Indonesia dan Australia Resmikan Kerja Sama Kendaraan Listrik melalui IA-CEPA untuk Mencapai Net Zero Emission
Beberapa waktu lalu, Indonesia dan Australia meresmikan kerja sama bilateral yang bernama IA-CEPA.
Jakarta, (afederasi.com) - Beberapa waktu lalu, Indonesia dan Australia meresmikan kerja sama bilateral yang bernama IA-CEPA. Menurut situs resmi Kementerian Luar Negeri, kesepakatan ini menjadi tonggak kemitraan ekonomi komprehensif antara kedua negara, dengan prinsip dasar kemitraan yang saling menguntungkan (win-win).
Kemitraan ini diharapkan akan memperkuat hubungan ekonomi Indonesia dan Australia dalam jangka panjang, dengan fokus pada keberlanjutan dan saling menguntungkan. Penting untuk dicatat bahwa IA-CEPA berbeda dengan Free Trade Agreement (FTA) biasa.

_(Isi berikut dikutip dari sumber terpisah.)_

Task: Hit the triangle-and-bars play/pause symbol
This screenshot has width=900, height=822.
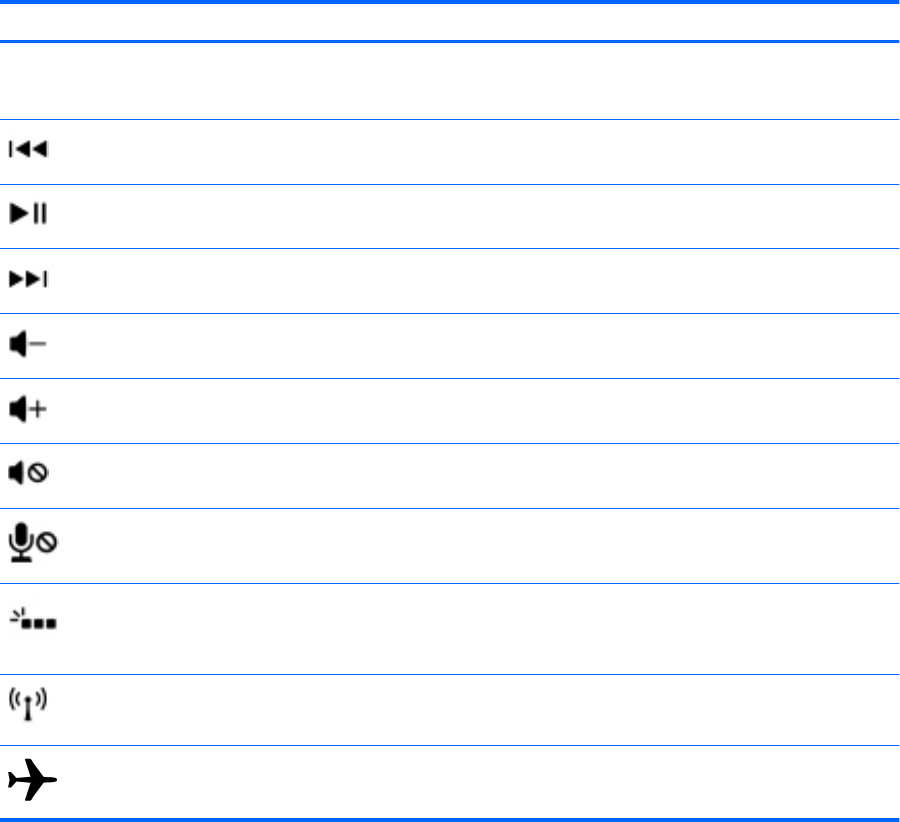Action: 28,216
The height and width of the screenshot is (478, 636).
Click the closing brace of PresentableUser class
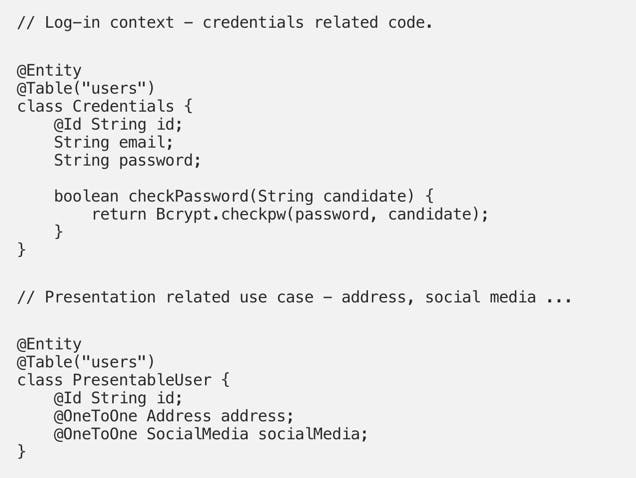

Dalam konteks tersebut, terjadi penandatanganan Memorandum of Understanding (MoU) khusus untuk sektor otomotif, dengan fokus pada kendaraan listrik atau Electric Vehicle (EV). Menteri Koordinator Bidang Kemaritiman dan Investasi (Menko Marves) Ad Interim Republik Indonesia, Erick Thohir, menjelaskan bahwa nikel dan lithium menjadi dua mineral utama yang digunakan dalam baterai kendaraan listrik.
"Indonesia telah aktif mengembangkan industri hilirisasi nikelnya, menuju ekosistem kendaraan listrik. Ada tiga pabrik di Indonesia yang beroperasi untuk memproduksi bahan dasar prekursor baterai," ungkapnya seperti yang dilansir dari Suara.com media partner afederasi.com, menyoroti langkah-langkah konkret yang telah diambil.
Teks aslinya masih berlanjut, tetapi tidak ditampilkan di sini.